Exercise description — Find each line below that contains the word "Where", and copy those lines. Case counts.

------------------------------------------------------------------------

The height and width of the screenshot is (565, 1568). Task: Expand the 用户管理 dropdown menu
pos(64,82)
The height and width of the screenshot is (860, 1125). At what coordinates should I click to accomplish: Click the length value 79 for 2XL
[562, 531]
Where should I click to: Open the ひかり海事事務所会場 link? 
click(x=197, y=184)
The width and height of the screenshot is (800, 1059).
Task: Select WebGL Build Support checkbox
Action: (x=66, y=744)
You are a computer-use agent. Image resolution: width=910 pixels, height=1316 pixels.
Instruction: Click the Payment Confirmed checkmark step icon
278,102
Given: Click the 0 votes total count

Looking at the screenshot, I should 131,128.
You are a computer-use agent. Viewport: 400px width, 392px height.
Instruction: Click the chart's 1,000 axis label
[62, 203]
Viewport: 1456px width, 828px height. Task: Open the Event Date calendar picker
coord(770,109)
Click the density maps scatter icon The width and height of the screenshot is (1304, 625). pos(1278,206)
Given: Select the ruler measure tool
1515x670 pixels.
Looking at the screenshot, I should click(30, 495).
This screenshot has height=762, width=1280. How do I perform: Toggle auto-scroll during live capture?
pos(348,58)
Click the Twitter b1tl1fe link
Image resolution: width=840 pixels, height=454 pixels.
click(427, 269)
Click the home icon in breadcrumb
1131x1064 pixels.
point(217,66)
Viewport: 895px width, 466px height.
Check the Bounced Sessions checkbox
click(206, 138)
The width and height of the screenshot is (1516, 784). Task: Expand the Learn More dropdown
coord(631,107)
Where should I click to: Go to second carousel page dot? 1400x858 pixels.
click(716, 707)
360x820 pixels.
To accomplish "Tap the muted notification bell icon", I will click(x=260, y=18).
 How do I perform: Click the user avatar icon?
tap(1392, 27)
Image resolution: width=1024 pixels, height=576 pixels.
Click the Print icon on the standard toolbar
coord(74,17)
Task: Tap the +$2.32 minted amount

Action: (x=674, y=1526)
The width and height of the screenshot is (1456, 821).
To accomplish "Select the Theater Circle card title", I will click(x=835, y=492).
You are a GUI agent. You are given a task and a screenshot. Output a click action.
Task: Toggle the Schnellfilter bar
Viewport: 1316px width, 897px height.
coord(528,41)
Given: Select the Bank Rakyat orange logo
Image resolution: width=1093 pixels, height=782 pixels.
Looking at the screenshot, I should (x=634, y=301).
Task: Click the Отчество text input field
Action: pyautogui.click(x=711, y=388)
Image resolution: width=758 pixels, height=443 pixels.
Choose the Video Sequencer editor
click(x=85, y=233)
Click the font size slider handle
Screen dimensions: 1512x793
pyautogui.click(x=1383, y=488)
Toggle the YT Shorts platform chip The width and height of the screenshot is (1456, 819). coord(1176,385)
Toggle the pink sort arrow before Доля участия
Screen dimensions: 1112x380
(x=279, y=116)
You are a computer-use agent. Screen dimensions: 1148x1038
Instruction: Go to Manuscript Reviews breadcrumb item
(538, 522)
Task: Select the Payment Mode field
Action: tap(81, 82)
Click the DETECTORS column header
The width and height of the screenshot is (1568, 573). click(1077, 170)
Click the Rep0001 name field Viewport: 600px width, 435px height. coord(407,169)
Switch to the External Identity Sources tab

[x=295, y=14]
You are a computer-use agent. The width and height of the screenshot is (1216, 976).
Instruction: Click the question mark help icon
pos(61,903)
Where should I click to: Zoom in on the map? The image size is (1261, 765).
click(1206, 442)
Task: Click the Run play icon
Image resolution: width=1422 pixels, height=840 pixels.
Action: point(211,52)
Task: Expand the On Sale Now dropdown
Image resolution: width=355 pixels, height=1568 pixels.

------------------------------------------------------------------------

Worked answer —
Where should I click to: Open the ひかり海事事務所会場 link? 
Where should I click to: Go to second carousel page dot? 1400x858 pixels.
Where should I click to: Zoom in on the map? The image size is (1261, 765).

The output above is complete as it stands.